The road is designed as a two-lane roadway at the design speed of 90 kmph having traffic in

both directions.

The cross-section consists of the normal road cross-sections with two lanes and one added

shoulder on each side. While in cutting slope, the road section consists of cut width towards

the inside of the curve for required setback distance. Roadside features are not considered into

the design aspects here apart from shoulder. We are more concerned with the requirement of

proper setback distance, proper vertical curve radius, proper lane width, proper shoulder width

use, required extra widening use and optimize the earthwork and pavement material cost.

While designing the road, the following considerations have been applied for both cases.

Table 4.1 Details of Road Design Consideration

Components Vehicle with human Driver

Autonomous vehicle

Design Environment Mountainous Topography Mountainous Topography

Design Speed 90 Kmph 90 Kmph

Lane width 3.75 meter 3 meter

Number of lanes 2 2

Traffic Flow Two way Two way

Alignment Type Undivided Crowned Undivided Crowned

Shoulder Width 2.40 meter 2.40 meter

Super-elevation 4% 4%

Horizontal Curve Radius 375 meter, 760 meter 375 meter, 760 meter

Vertical Curve Minimum Crest Curve Radius: 3800m Crest Curve Radius: 700m

Radius Sag curve Radius: 3700m Sag curve Radius: 2000m

Minimum Setback distance

for 375 meter curve radius

34.15 meter 8.5 meter

Setback distance for 760

meter curve radius

16.85 meter 4.20 meter

Pavement layer 4 nos. 4 nos.

Horizontal Alignment

In certain topography of rural areas, the two-lane road was needed to be designed for

traditional vehicle with a human driver and also for autonomous cars and find out whether the

optimized design is sustainable or not. For this, we design the same horizontal alignment for

both of the designs and make the variation in vertical alignment according to the minimum

radius of the curve required. The alignment drawn shows the variation of radius required

according to the design requirements to connect two locations. So, the alignment uses the two

horizontal curves of the radius of 375 meters and one horizontal curve of radius 760 meters.
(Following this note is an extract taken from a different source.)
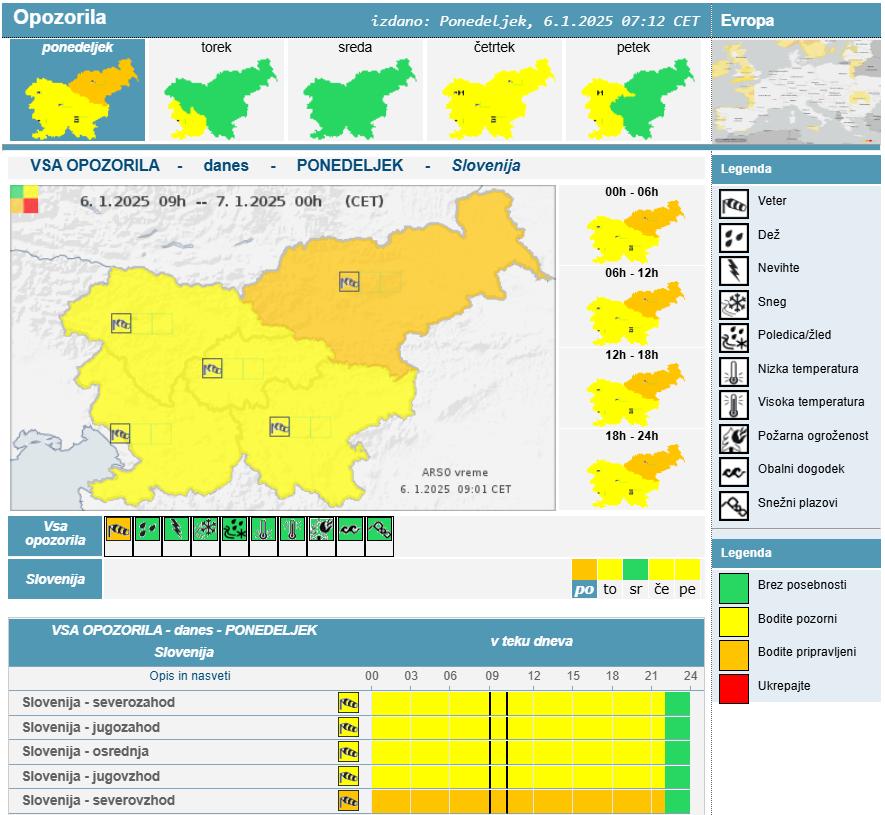Open the sreda forecast map tab

pyautogui.click(x=355, y=90)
In the designed horizontal alignment, the road passes through the hills initially before the

horizontal curve starts with a radius of 375 meters. After the horizontal curve ends, it passes

through the straight road section, which then follows through the hill with a radius of 760

meters. The road is followed by straight sections and followed by a horizontal curve of 375

meters.

Profile

The vertical alignment of the given topography is varying gradually with hills and sharp

changes in elevations. So, the vertical alignment design demanded the use of crest and sag

vertical curves of varying radius along with some straight road sections. The profile for VHD

and the autonomous vehicle is given in the appendix attached at the end of the report.
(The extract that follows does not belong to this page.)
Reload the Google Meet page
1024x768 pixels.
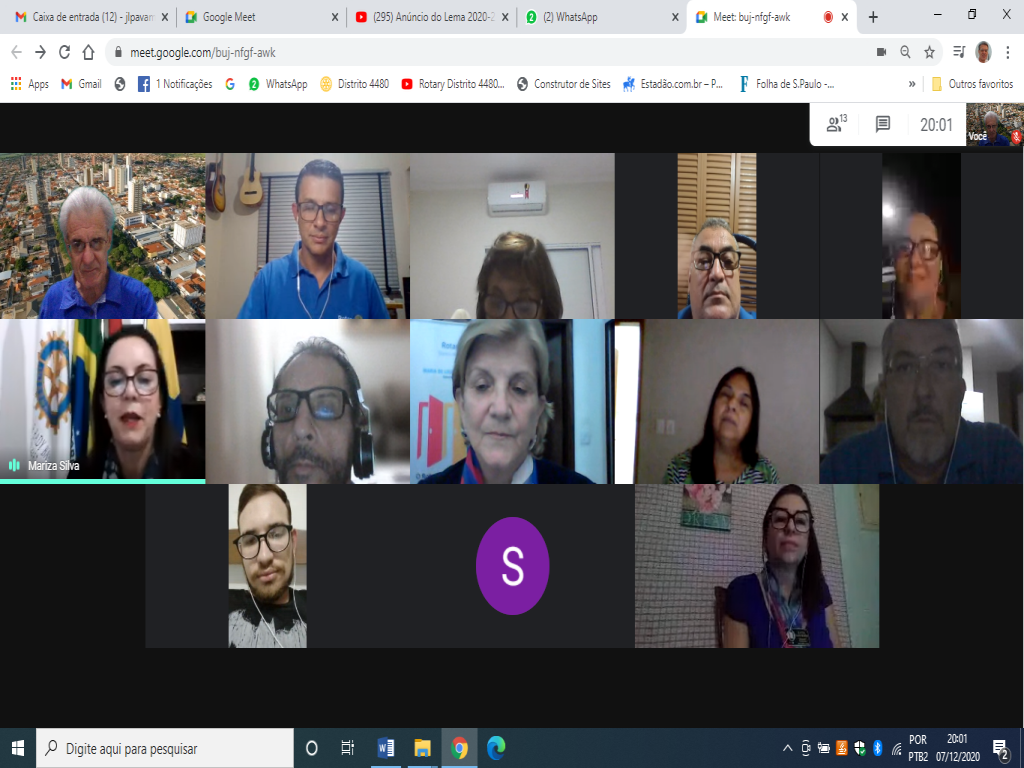click(x=65, y=52)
The profile for VHD consists of two crest vertical curves and two sag vertical curves. The

profile is designed considering the gradient limitation of 6% and the minimum radius of

curvature and drainage consideration.

The profile design for the autonomous vehicle required more number of curves (two crest and

four sag curves) over the same alignment and length because of favoring sharp vertical curves

in short horizontal distance.

Cross Sections

The cross-section consists of typical sections for VHD as attached in appendix B. The

different sections are normal section when there is no cutting slope, the section which consists

of cutting slope with setback distance on the left side of the road for curve radius of 375

meters, the section which consists of cutting slope and setback distance on right side of the

road of curve radius of 760 meters and the section with setback distance on the left side of the

curve of the radius of 375 meters. For sectional drawings, four assemblies were drawn on civil

3D and used for the corridor creation. Assembly represents the cross-sectional design of the

road and used in corridor creation.

Similarly, typical cross-sections are drawn for the autonomous vehicles also as in Appendix

A. these typical cross-sections represent the section in cutting and filling with different cases

of setback distance and horizontal curve radius.

Corridor

The corridor is the three-dimensional representation of the road. The corridor for autonomous

vehicles and VHD is attached as in the appendix. The corridor for VHD clearly shows

covering the larger areas compared to the corridor for autonomous vehicles. Setback distance

on cutting can also be observed to be more on a lower radius curve compared to cutting in a

higher radius curve.

4.1 Results and Discussions In civil 3D, the design involved the same centerline location of the road with different lane

width and varying side cuts and vertical curve radius. From the corridor and section, we can

clearly see that the reduction in the side cut and lane width of the road for the autonomous

vehicles made the corridor region look smaller. But in the case of VHD, in a certain segment

of road in cutting, the corridor looked bigger in areas. Also, the cross-sectional view of the

road showed that different types of sections in cutting and filling was seen because of the

varying radius of the left or right-hand side curve.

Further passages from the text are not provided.